▶ **Your assignment**: Every line from the one with "You are a computer-use" through the end of the entries below must be retyped exactly, and only those lines. The pictures are not part of the copy.

▶ **Exercise inputs**:
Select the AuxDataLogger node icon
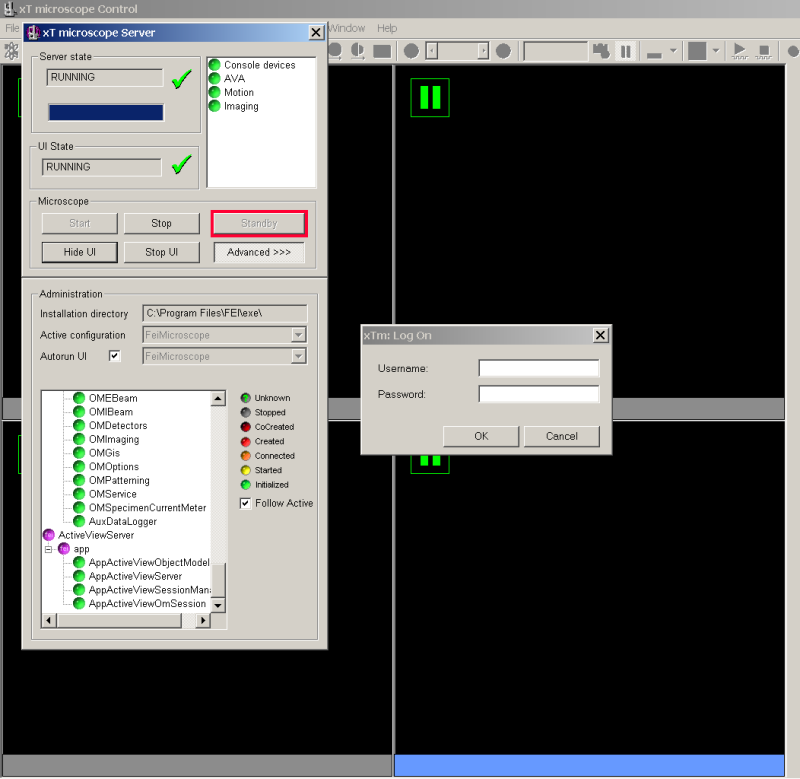 click(x=79, y=521)
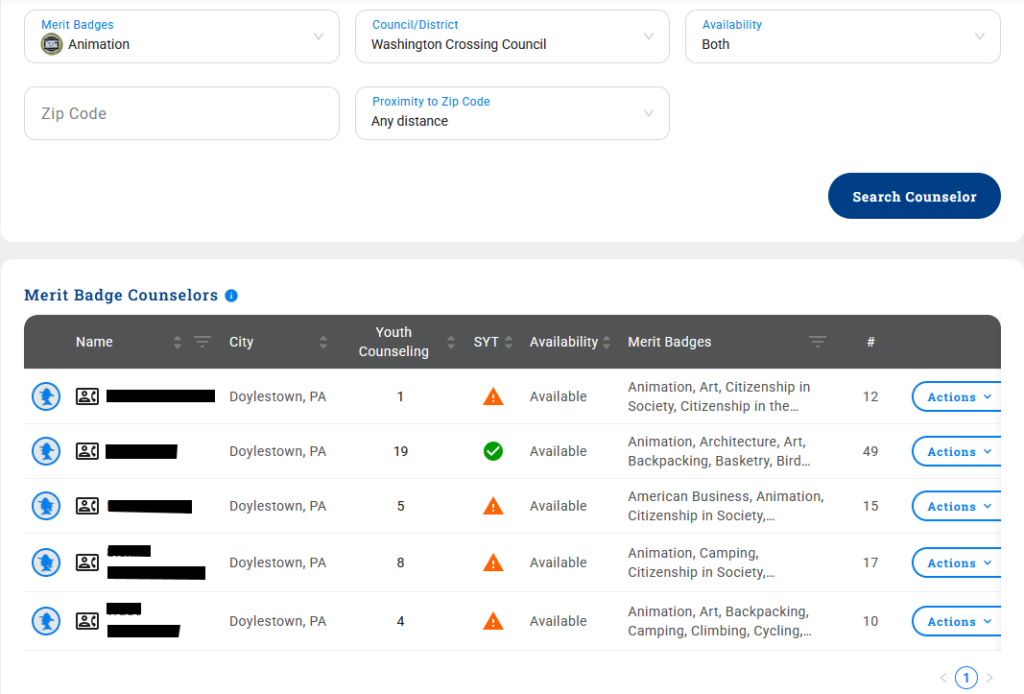Open Actions menu for counselor with 12 badges
The height and width of the screenshot is (694, 1024).
957,396
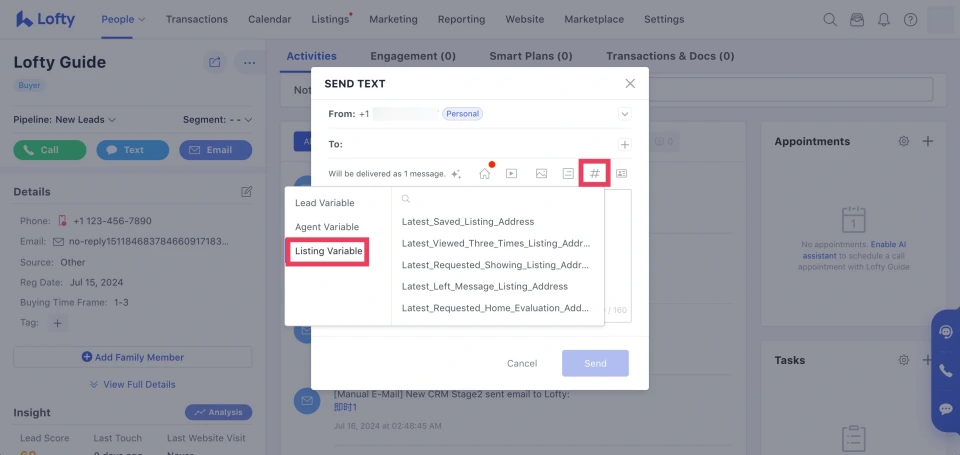Screen dimensions: 960x455
Task: Click the contact card icon
Action: [621, 173]
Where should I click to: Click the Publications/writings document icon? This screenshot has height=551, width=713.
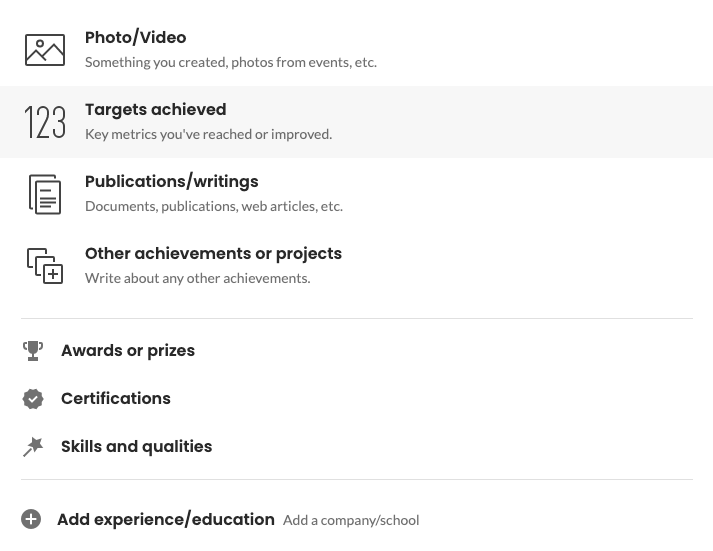pyautogui.click(x=45, y=194)
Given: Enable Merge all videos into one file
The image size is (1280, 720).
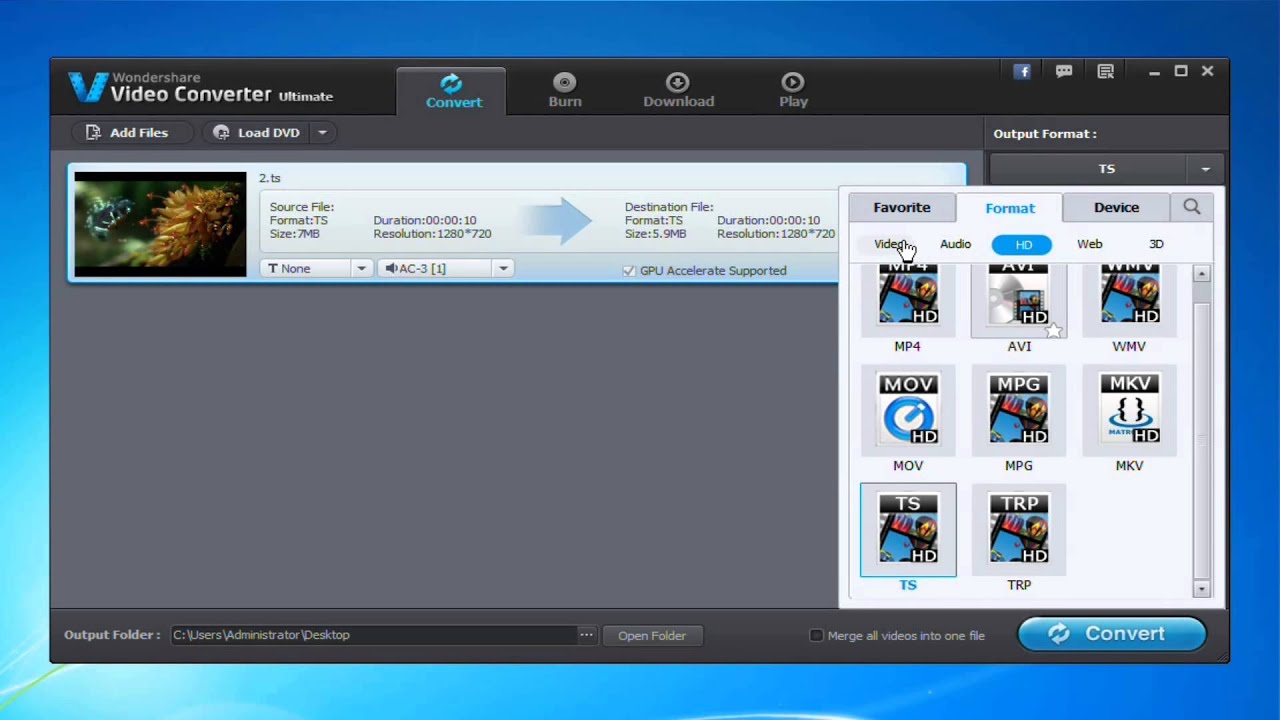Looking at the screenshot, I should [816, 635].
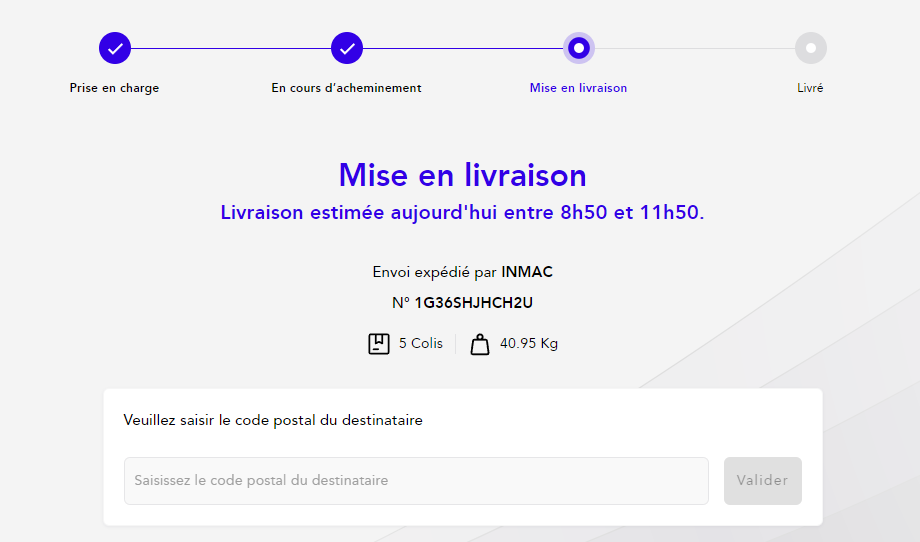Viewport: 920px width, 542px height.
Task: Click the 5 Colis parcel count text
Action: tap(420, 344)
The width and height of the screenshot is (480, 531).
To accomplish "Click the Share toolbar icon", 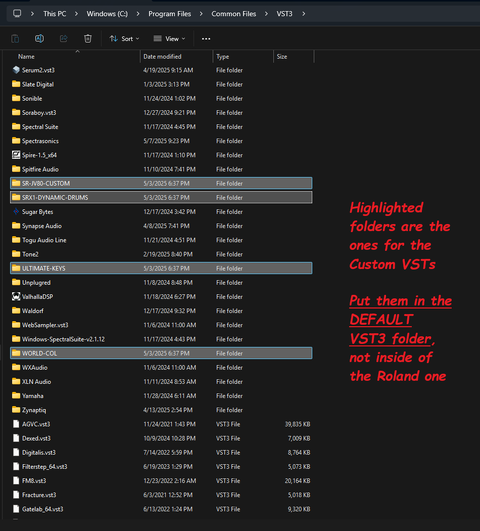I will [63, 39].
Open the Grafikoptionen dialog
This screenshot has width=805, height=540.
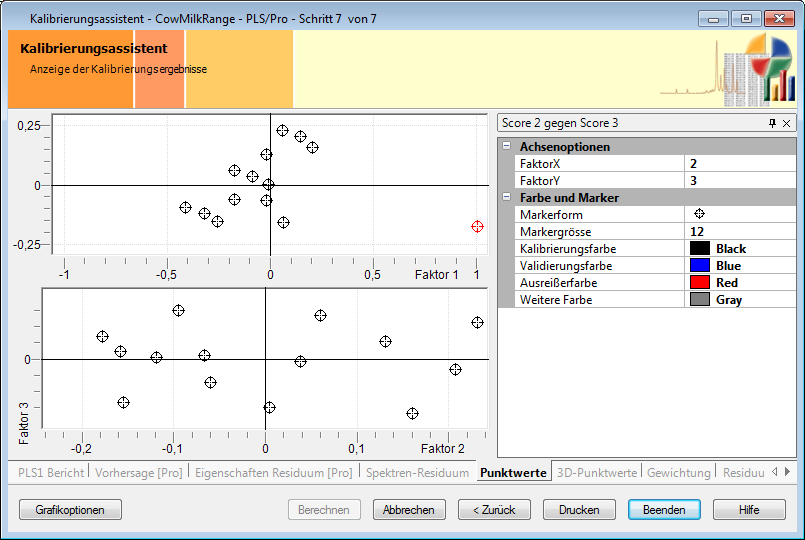tap(70, 510)
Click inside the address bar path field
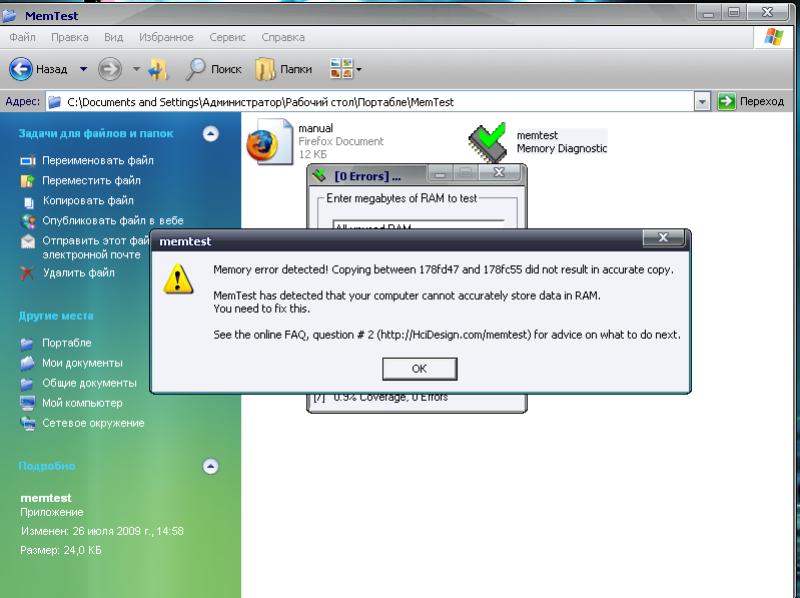 [x=380, y=102]
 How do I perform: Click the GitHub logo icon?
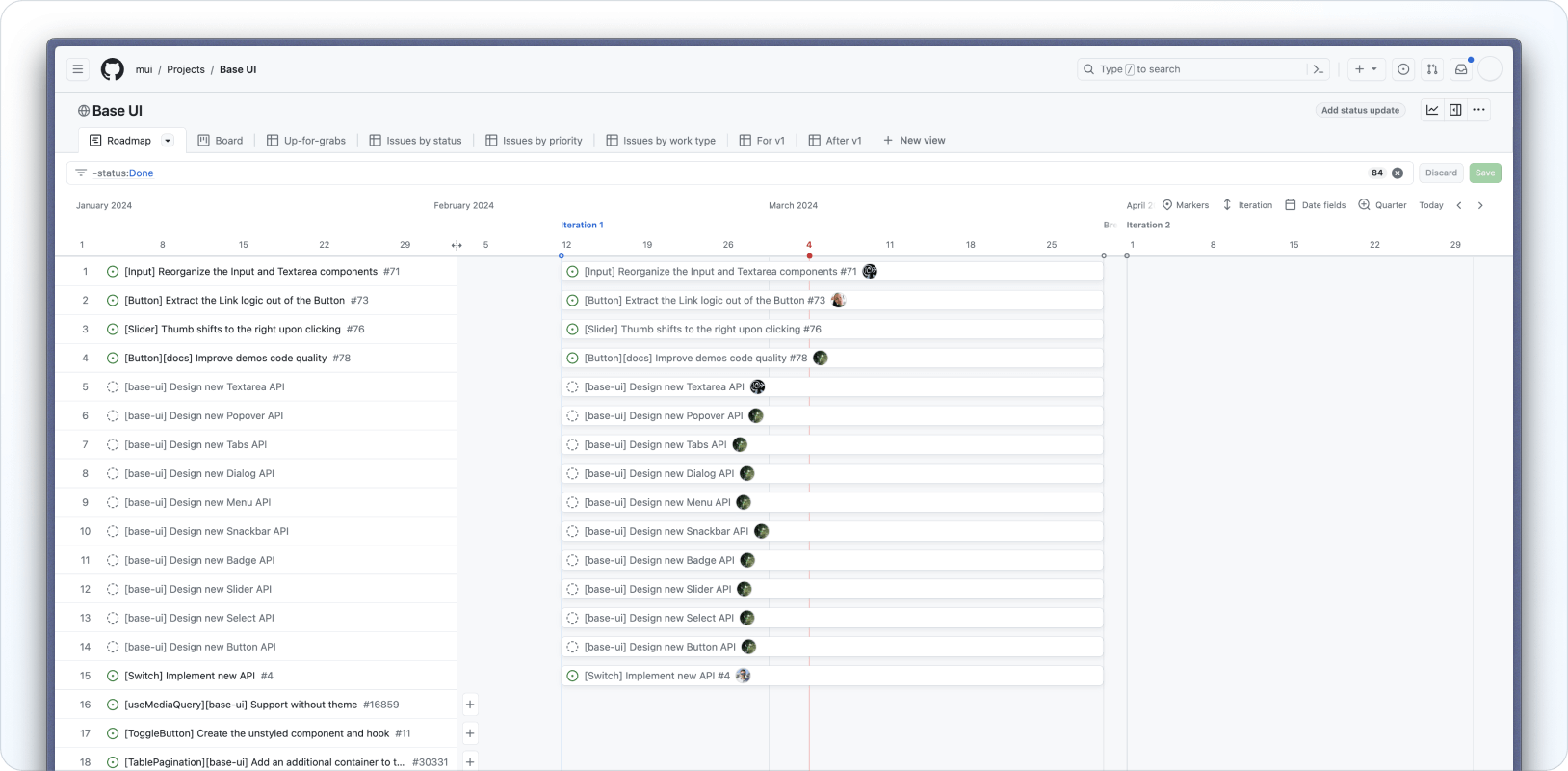point(113,69)
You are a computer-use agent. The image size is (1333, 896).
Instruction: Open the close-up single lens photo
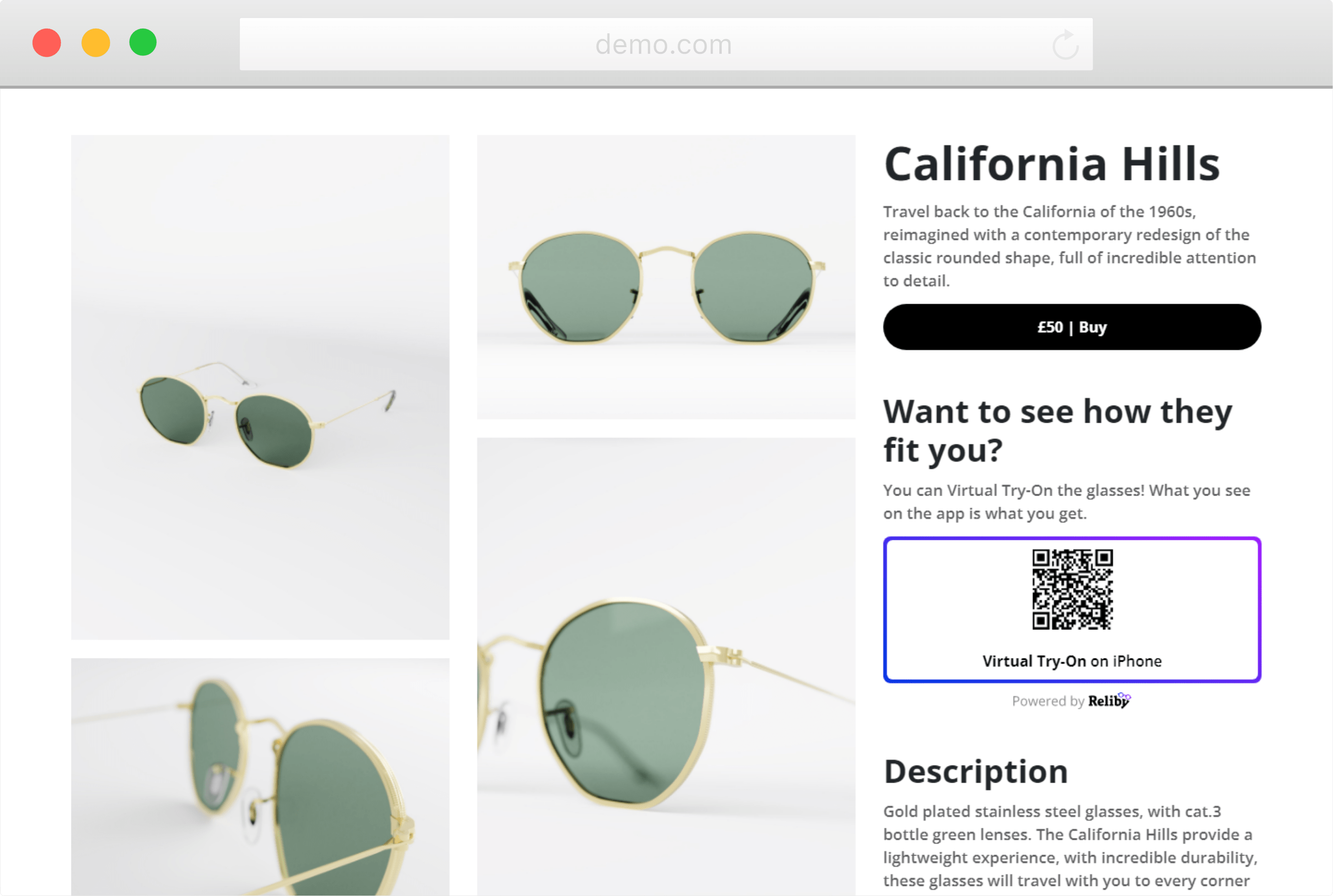click(x=666, y=666)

▶ **The completed task**:
You are a computer-use agent. The image size is (1333, 896).
Instruction: Open the close-up single lens photo
click(x=666, y=666)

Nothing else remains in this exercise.